▸ Task list:
(a) In the Channa Masala recipe, repeat the passage from "Over a medium" up to and including "of spice paste.", swapping "saucepan" for "frying pan".
(b) According to the Urban Rajah recipes page, through how many generations have the family recipes been passed down?

Urban Rajah recipes: inspiring, vivid and easy to follow

Treat your taste buds to Channa Masala, Guddu’s Chicken and Stolen Chicken, with these simple recipes from the Urban Rajah.

The Urban Rajah (aka Ivor Peters) returns with another selection or recipes inspired by his family and Indian heritage.

His cookbook tells the story of his love affair with curry through over 80 familial recipes. A practical, easy to follow and inspirational cookbook, it expresses his family’s food story through the eyes of the men in his family. Humorous, engaging, vivid, brave, delicate and abundant it’s through their stories he provides access to family recipes which have been passed down through 3 generations and crossed 3 continents. They’ve survived and thrived in an era of immigration.

Channa Masala - Urban Raja
Spiced up, zingy fresh chickpeas soaked in Indian spices, served by Urban Rajah

Channa Masala

Serves 4 as a side


  • 3 tbsp vegetable oil
  • 1 medium onion, finely chopped
  • 1 tbsp garlic paste
  • 1 tbsp ginger paste
  • 120ml water
  • 2 green chillies, finely sliced
  • ½ tsp turmeric powder
  • ½ tsp cayenne pepper
  • 1 tsp ground coriander
  • 2 medium tomatoes, chopped
  • 400g tin of boiled chickpeas
  • 1 tsp salt
  • 1 tsp garam masala
  • 2 tbsp chopped coriander leaves

Over a medium heat, warm the oil in a large saucepan, tip in the onion, garlic and ginger paste, and gently sauté until the ingredients tan. Use a little of the water to stop the mixture sticking. Add the green chillies, turmeric, cayenne pepper, ground coriander and a little more of the water, stirring until the ingredients have created the beginnings of spice paste.

▸ Data segment:
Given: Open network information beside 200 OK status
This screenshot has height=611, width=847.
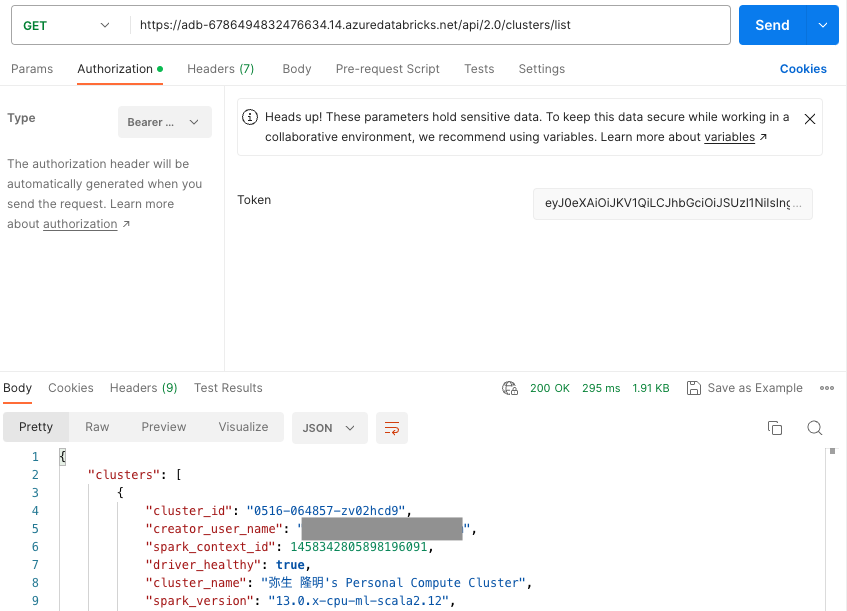Looking at the screenshot, I should pos(510,388).
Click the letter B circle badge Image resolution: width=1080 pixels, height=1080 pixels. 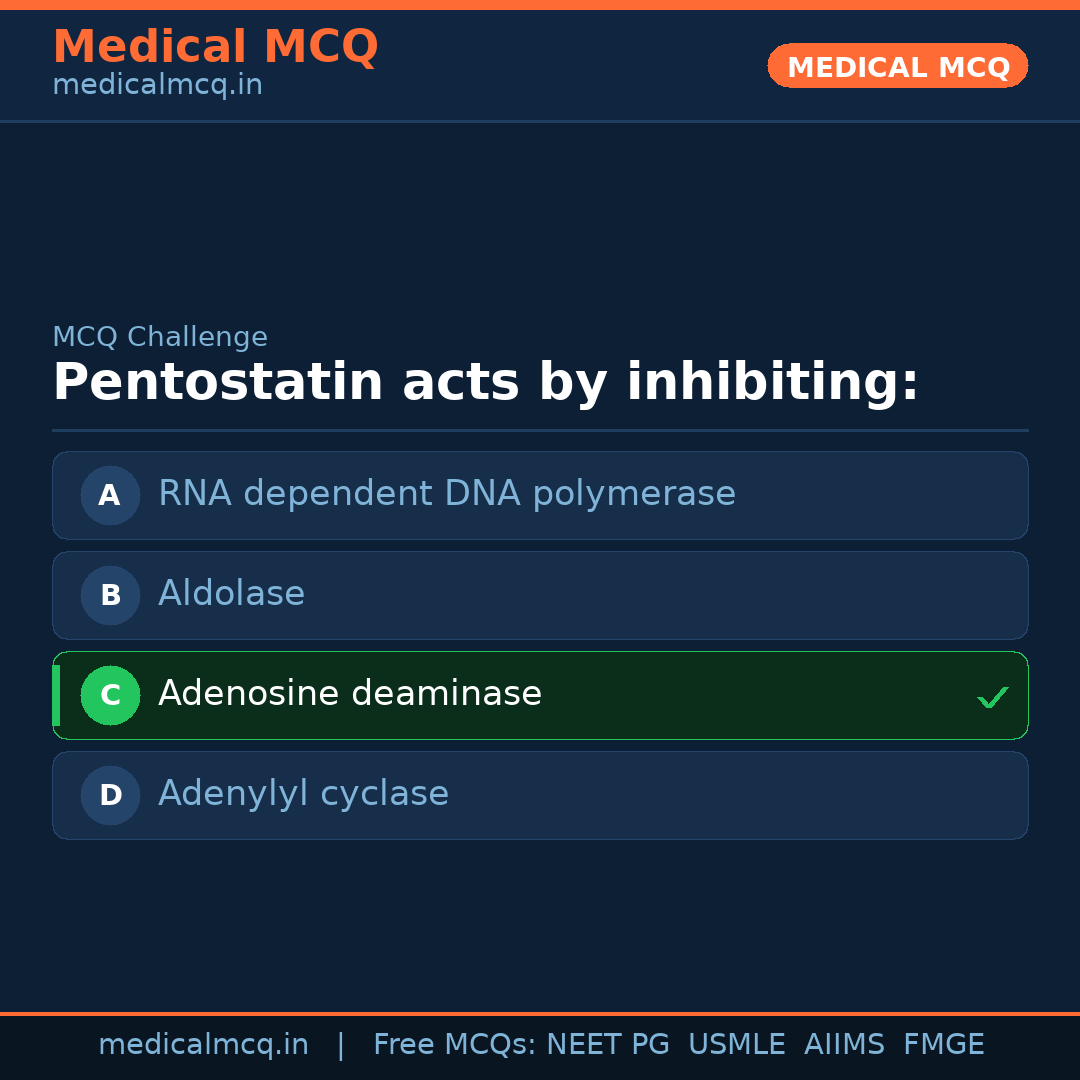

▸ Task-by-task answers:
(a)
Over a medium heat, warm the oil in a large frying pan, tip in the onion, garlic and ginger paste, and gently sauté until the ingredients tan. Use a little of the water to stop the mixture sticking. Add the green chillies, turmeric, cayenne pepper, ground coriander and a little more of the water, stirring until the ingredients have created the beginnings of spice paste.

(b) Three generations.